Unmet Need: Viral infections in humans, animals, plants and insects lead to many societal burdens including disease and agricultural loss. Most anti-viral treatment strategies to date are limited in scope to the virus of interest and often result in drug resistance, incomplete efficacy, and/or toxicity. Costs for viral specific targets can be massive and take years to develop. Therefore, there is an urgent need for broad, effective and safe anti-viral treatments that can attenuate virus infectivity or pathogenesis.
Technical Details: Researchers have developed a novel strategy for expansively treating viral infections through inhibition of infectivity using azide-modified biomolecules. Biomolecules include fatty acids, carbohydrates and lipids that are involved in post-translational modifications for many viruses, allowing for the technology’s broad use. As shown in vitro, azide-modified lipids incorporated post-translationally on proteins of human HIV-1 or insect baculovirus led to decreased infectivity of both viruses compared to unlabeled controls. Azide-modified fatty acids can be added simply as a dietary source and are orally bioavailable requiring no specialized delivery. In addition, modified biomolecules can be used to label viral proteins in vivo to monitor viral infectivity. Finally, altering modification from an azide to alkyne group has shown the opposite effect of increasing infectivity as a strategy to aid propagation of viral stocks for vaccine development or vector delivery.
Value Proposition:
· Novel anti-viral treatment strategy targeting common viral process of post-translational modification
· Azide-modified biomolecules decrease infectivity in broad range of viruses
· Treatment can be administered alongside currently accepted antiviral drugs for increased efficacy
Looking for Partners to: Develop & commercialize the technology as a novel anti-viral treatment strategy.

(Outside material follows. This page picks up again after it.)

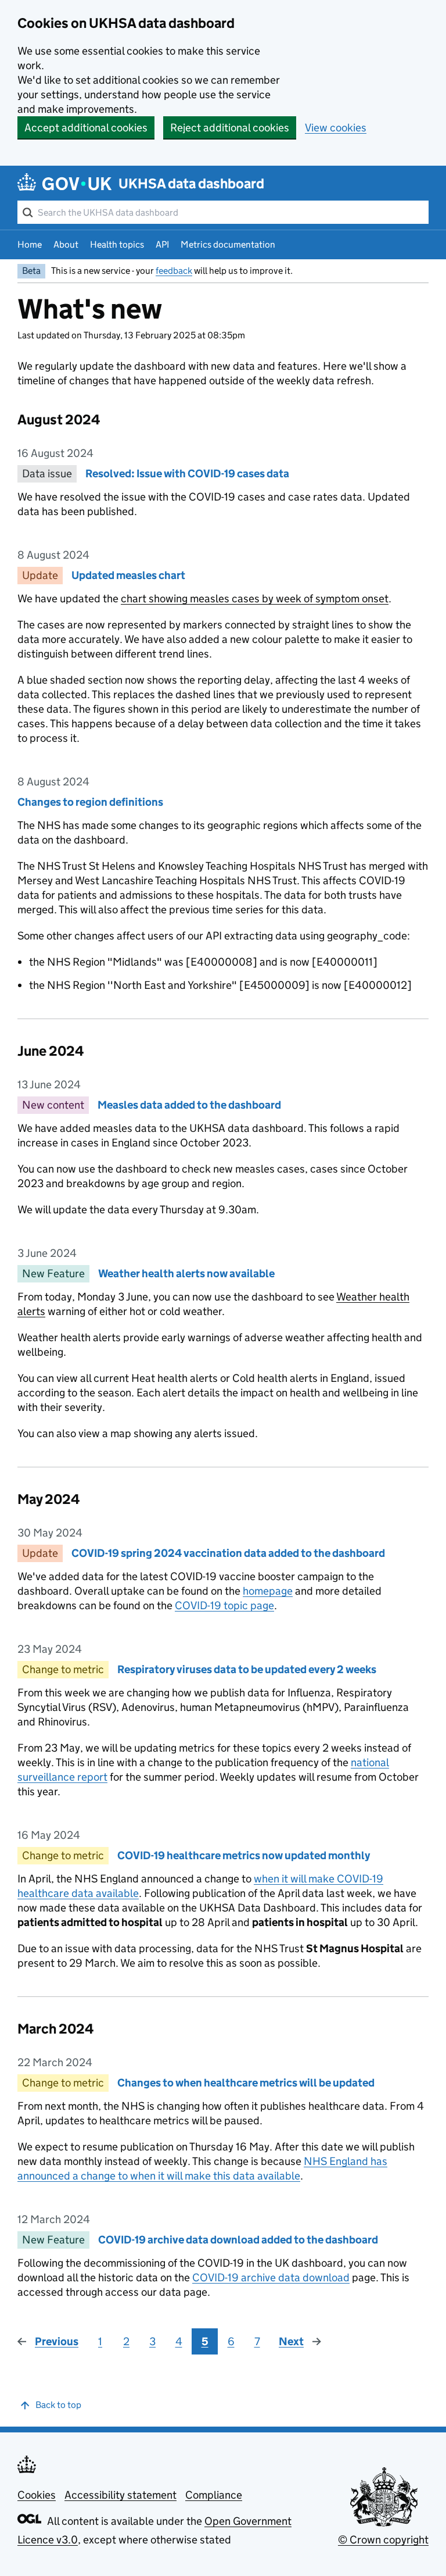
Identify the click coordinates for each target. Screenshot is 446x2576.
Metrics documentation (228, 244)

Stage of Development: Pre-Clinical
Data Availability: In vitro
Publication(s): Colquhoun DR, Lyashkov AE, Mohien CU, Aquino VN, Bullock BT, Dinglasan RR, Agnew BJ, Graham DRM. (2015) Bioorthogonal mimetics of palmitoyl-CoA and myristoyl-CoA and their subsequent isolation by click chemistry and characterization by mass spectrometry reveal novel acylated host-proteins modified by HIV-1 infection. Proteomics 15(12):2066-77.